# Executive Control .... Civility



## DocStram (Dec 11, 2008)

Ever hear of "_Executive Control"_ as it relates to brain function?   It's an interesting concept.  Essentially, it's the idea that the human brain uses _Executive Control_ to help us deal with various life situations.   It helps us to decide how to handle life events; how to treat people when you're upset with them; and, what strategies to use to be successful in life.

_Executive control_ is what we need to use when we read a post that we disagree with or one that makes us angry.   Before hitting the "submit" key on your computer, let's all first try using a little _executive control_.

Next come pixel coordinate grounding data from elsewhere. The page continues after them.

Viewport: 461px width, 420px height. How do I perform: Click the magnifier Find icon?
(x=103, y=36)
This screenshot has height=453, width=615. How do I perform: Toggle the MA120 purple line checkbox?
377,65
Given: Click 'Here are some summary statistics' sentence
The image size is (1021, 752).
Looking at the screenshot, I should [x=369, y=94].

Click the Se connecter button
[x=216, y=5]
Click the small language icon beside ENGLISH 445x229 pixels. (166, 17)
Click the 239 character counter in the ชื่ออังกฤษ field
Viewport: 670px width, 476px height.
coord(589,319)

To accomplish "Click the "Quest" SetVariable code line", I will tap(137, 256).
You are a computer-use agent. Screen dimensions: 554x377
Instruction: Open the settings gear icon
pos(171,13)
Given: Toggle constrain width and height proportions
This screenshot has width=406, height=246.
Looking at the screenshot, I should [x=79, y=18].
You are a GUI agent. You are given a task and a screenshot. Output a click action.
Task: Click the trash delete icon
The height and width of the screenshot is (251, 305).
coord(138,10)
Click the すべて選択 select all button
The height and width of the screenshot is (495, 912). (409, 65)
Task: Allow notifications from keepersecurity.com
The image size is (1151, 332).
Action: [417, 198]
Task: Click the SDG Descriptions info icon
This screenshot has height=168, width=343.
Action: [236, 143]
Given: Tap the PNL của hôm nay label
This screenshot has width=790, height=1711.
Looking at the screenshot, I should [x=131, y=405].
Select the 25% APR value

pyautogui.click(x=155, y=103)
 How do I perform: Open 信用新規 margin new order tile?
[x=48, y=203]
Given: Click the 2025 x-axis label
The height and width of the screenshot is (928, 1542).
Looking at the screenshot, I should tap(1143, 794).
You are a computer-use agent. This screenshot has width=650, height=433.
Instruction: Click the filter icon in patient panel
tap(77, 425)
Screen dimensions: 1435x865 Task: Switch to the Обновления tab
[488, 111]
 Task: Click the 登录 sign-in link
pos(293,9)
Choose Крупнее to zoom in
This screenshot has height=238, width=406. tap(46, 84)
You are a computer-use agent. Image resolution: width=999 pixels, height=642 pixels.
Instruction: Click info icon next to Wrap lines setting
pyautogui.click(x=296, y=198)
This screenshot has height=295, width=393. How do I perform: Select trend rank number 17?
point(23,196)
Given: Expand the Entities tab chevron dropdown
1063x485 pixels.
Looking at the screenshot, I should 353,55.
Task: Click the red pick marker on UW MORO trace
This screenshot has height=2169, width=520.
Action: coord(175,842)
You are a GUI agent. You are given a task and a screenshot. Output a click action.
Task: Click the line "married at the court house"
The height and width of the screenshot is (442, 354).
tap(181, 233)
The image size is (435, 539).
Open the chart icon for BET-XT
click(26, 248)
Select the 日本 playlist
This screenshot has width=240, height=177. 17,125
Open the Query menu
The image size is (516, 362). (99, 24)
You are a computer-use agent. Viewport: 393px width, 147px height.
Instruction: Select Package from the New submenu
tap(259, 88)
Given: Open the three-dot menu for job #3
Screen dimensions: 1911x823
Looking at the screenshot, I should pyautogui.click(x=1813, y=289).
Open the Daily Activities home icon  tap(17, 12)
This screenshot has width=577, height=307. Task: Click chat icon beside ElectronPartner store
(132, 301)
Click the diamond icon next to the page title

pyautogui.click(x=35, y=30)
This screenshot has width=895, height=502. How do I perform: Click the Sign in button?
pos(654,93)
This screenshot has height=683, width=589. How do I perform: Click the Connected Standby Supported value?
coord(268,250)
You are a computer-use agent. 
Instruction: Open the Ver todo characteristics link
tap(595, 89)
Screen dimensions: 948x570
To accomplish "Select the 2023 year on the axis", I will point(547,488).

_Civility_ is one of the keys for building a community of learners.   And that is what IAP is .... a community of penturners who want to learn more about their craft.  Treating each other with _civility_ and _respect ...... _seems reasonable to me.  Don't you think?  * 
**
*


----------



## dntrost (Dec 11, 2008)

Great post Doc I fully agree!


----------



## sam (Dec 11, 2008)

WELL STATED. I think.


----------



## pipecrafter (Dec 11, 2008)

I've never heard that terminology before, but I agree.  I do think a little tempering of the impulses is necessary in all kinds of social interaction.


----------



## wood-of-1kind (Dec 11, 2008)

Nice to read something that makes total sense.  : )


----------



## Ozzy (Dec 11, 2008)

I agree 100% Doc.


----------



## ed4copies (Dec 11, 2008)

I hate it when someone tries to change a 
*TRADITION!!!!*

(Quarterly rants are a requirement of our community ---)​


----------



## markgum (Dec 11, 2008)

QUARTERLY ??????  hmmmm better watch my quota..


----------



## ilikewood (Dec 11, 2008)

Hey.....aren't you the one who labeled me "Weasel"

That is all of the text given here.